▶ **Problem to work on**
Render the records below as a numbered list with one line per item, skipping blank lines and leaving out the pictures.

------

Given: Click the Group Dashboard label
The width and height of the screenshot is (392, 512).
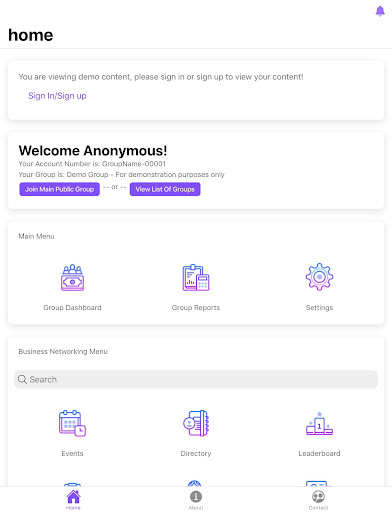Looking at the screenshot, I should pyautogui.click(x=72, y=308).
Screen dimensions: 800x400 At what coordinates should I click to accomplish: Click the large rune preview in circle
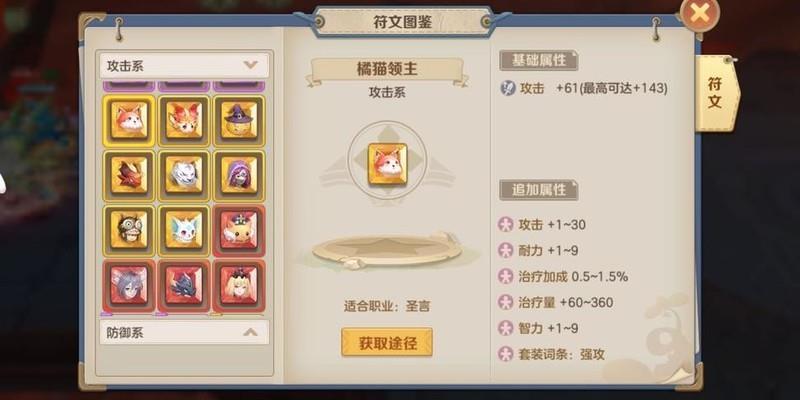388,164
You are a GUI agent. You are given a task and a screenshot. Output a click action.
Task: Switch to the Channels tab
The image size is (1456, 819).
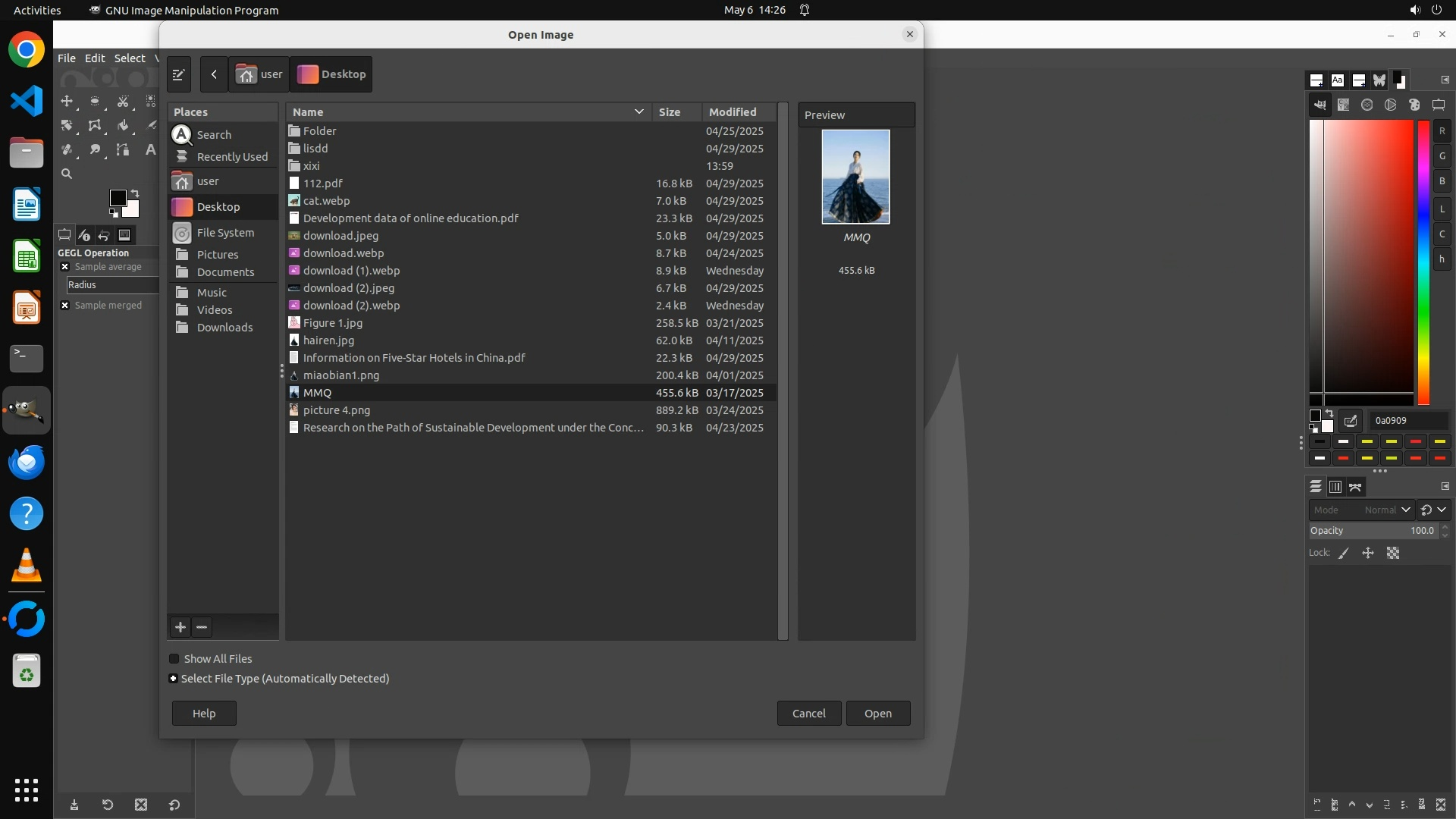[x=1335, y=487]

------

▶ **Result below**
1. Given: Click the Group Dashboard label
2. The width and height of the screenshot is (392, 512).
3. Looking at the screenshot, I should pyautogui.click(x=72, y=308).
4. Screen dimensions: 800x400 At what coordinates should I click to accomplish: Click the large rune preview in circle
5. 388,164
6. You are a GUI agent. You are given a task and a screenshot. Output a click action.
7. Task: Switch to the Channels tab
8. The image size is (1456, 819).
9. [x=1335, y=487]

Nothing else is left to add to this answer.